Arroz. Tradición en Oriente y Occidente

Alfre­do Argi­lés

La can­ti­dad la ponen los chi­nos pero la cali­dad se que­da en Occi­den­te, don­de comer arroz sig­ni­fi­ca no solo ali­men­tar­se con las pro­teí­nas y los hidra­tos de car­bono que lo com­po­nen, sino afi­nar el pala­dar para que los múl­ti­ples ingre­dien­tes con los que coció se fijen en nues­tras papi­las y a par­tir de ese pun­to empe­ce­mos a reco­no­cer las car­nes y los pes­ca­dos, las ver­du­ras, los que­sos, las man­te­cas y las espe­cias con que se ador­na la gra­mí­nea en la gas­tro­no­mía euro­pea.

Por­que en el Vie­jo Con­ti­nen­te se con­ci­ben her­mo­sos risot­tos pia­mon­te­ses, incon­men­su­ra­bles pae­llas valen­cia­nas, nutri­ti­vos cal­de­ros mur­cia­nos o arro­ces rojos de la Camar­gue en los que untar abun­dan­te all i oli, como pare­ce pro­ce­den­te en la Pro­ven­za. Y así, pese a la difi­cul­tad que repre­sen­ta encon­trar la man­te­qui­lla logi­dia­na que exi­gía el escri­tor Car­lo Emi­lio Gad­da, los gra­nos de Mus­cat que recla­ma­ba –bien des­pe­pi­ta­dos– el gas­tró­no­mo Dumas, o los patos de la Albu­fe­ra que desea­ría cual­quier comen­sal valen­ciano, todos los días se coci­nan y con­su­men los ante­di­chos pri­vi­le­gios y otros muchos más a los que nun­ca lle­ga­re­mos a acos­tum­brar­nos sin aso­m­­bro-

¿Qué pen­sar de la inge­nio­sa men­te que reco­mien­da mez­clar a la man­te­qui­lla que cue­ce el arroz unos tier­nos tué­ta­nos, que le pro­por­cio­nan –no habla­mos de calo­rías– inigua­la­ble y sua­ve sabor?
¿Y de aque­lla que insis­te en pene­trar los gra­nos con un inde­ci­ble fumet de gale­ras y can­gre­jos, o del cal­do de coc­ción de aque­llo que el mer­ca­do cali­fi­ca como morra­lla y que sue­le encon­trar entre sus habi­tan­tes los más sabro­sos ejem­pla­res?

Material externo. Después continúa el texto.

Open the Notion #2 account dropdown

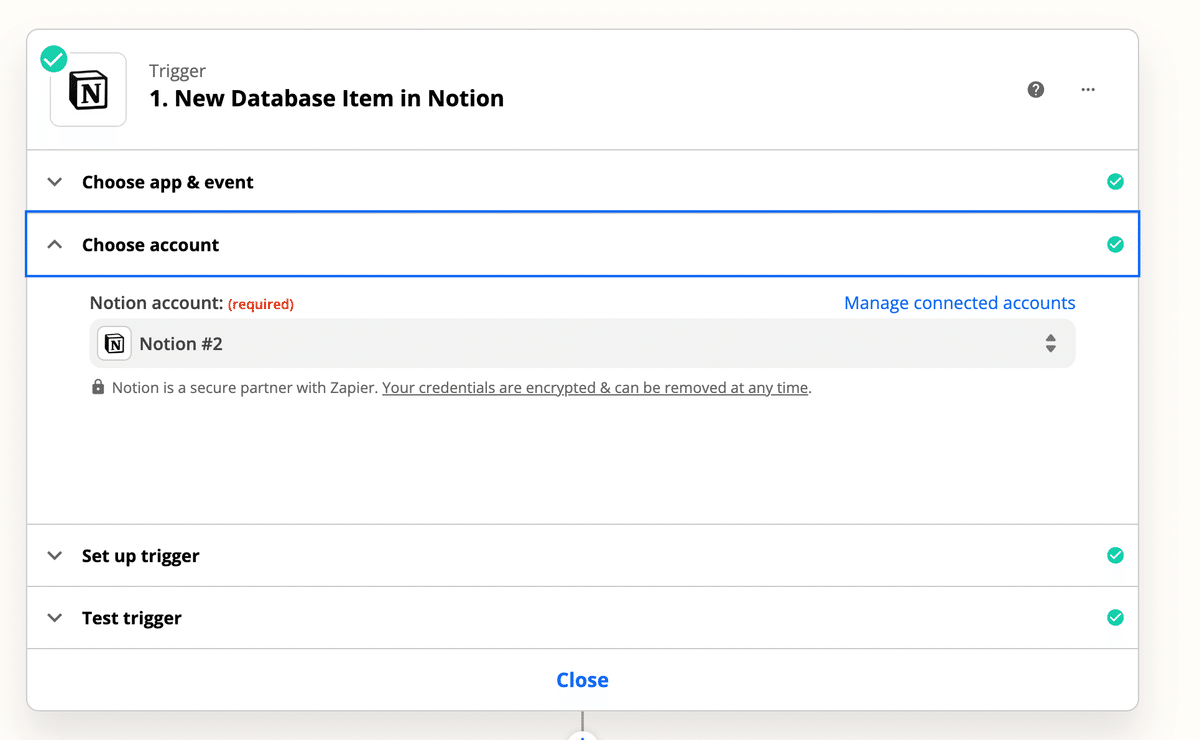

Nada sig­ni­fi­can para la mayo­ría de la pobla­ción mun­dial, cuyo noven­ta por cien con­su­me el arroz her­vi­do y sin más orna­to que el agua. A los dos mil millo­nes de tone­la­das que se cose­chan de esta gra­mí­nea se adi­cio­nan, en las coci­nas de las leja­nas tie­rras del Orien­te, según gus­tos y posi­bi­li­da­des, los más diver­sos mate­ria­les, con la pecu­lia­ri­dad de que la con­di­men­ta­ción de los mis­mos es por com­ple­to aje­na e inde­pen­dien­te del pro­duc­to prin­ci­pal. Por eso los lan­gos­ti­nos tai­lan­de­ses, las coles chi­nas o el cer­do viet­na­mi­ta –excep­tua­do sea el famo­so pas­tel Bahn Chung– se comen al lado del arroz sin que su sabor inter­fie­ra en el más bien ano­dino que pre­si­de cada boca­do en su natu­ra­li­dad.

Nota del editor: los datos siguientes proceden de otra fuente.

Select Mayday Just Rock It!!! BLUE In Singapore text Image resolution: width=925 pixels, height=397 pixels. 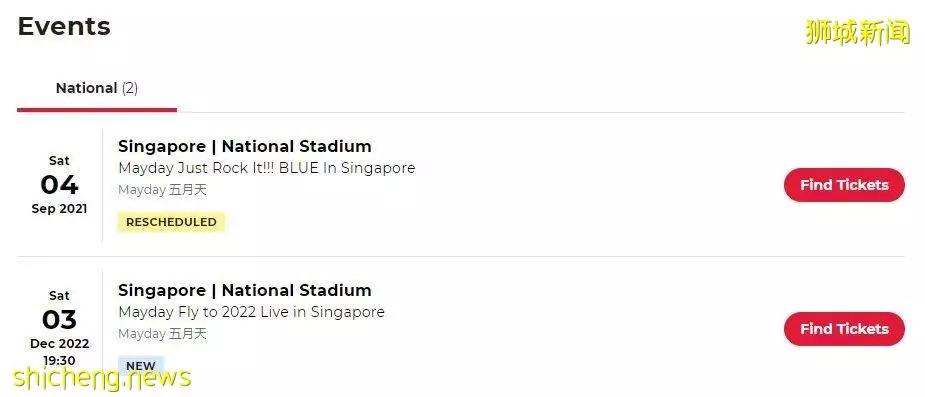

Sin embar­go, para noso­tros lo con­tra­rio nos pare­ce incues­tio­na­ble, todo se hier­ve al com­pás y con gran­dí­si­ma unión, y por eso uti­li­za­mos las varie­da­des del tipo japó­ni­ca, de grano más cor­to que las índi­cas pero con una mayor capa­ci­dad de absor­ción de los sabo­res que lo acom­pa­ñan.

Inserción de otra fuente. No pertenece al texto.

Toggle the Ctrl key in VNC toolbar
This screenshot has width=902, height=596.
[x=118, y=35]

El bom­ba, el bahía, el senia en nues­tros cam­pos; y el car­na­ro­li, el arbo­rio, el via­lo­ne, en los ita­lia­nos, están redu­cien­do su pro­duc­ción por aque­llo de las modas del sushi que vie­nen del Este, pero su poder es incues­tio­na­ble en lo culi­na­rio y nadie olvi­da una pae­lla con el pun­to jus­to de fue­go aglu­ti­na­dor en nues­tros cam­pos, ni un risot­to rega­do en el últi­mo ins­tan­te con un poten­te Baro­lo y ador­na­do, ahí es nada, con unas lámi­nas de tru­fas blan­cas de Alba.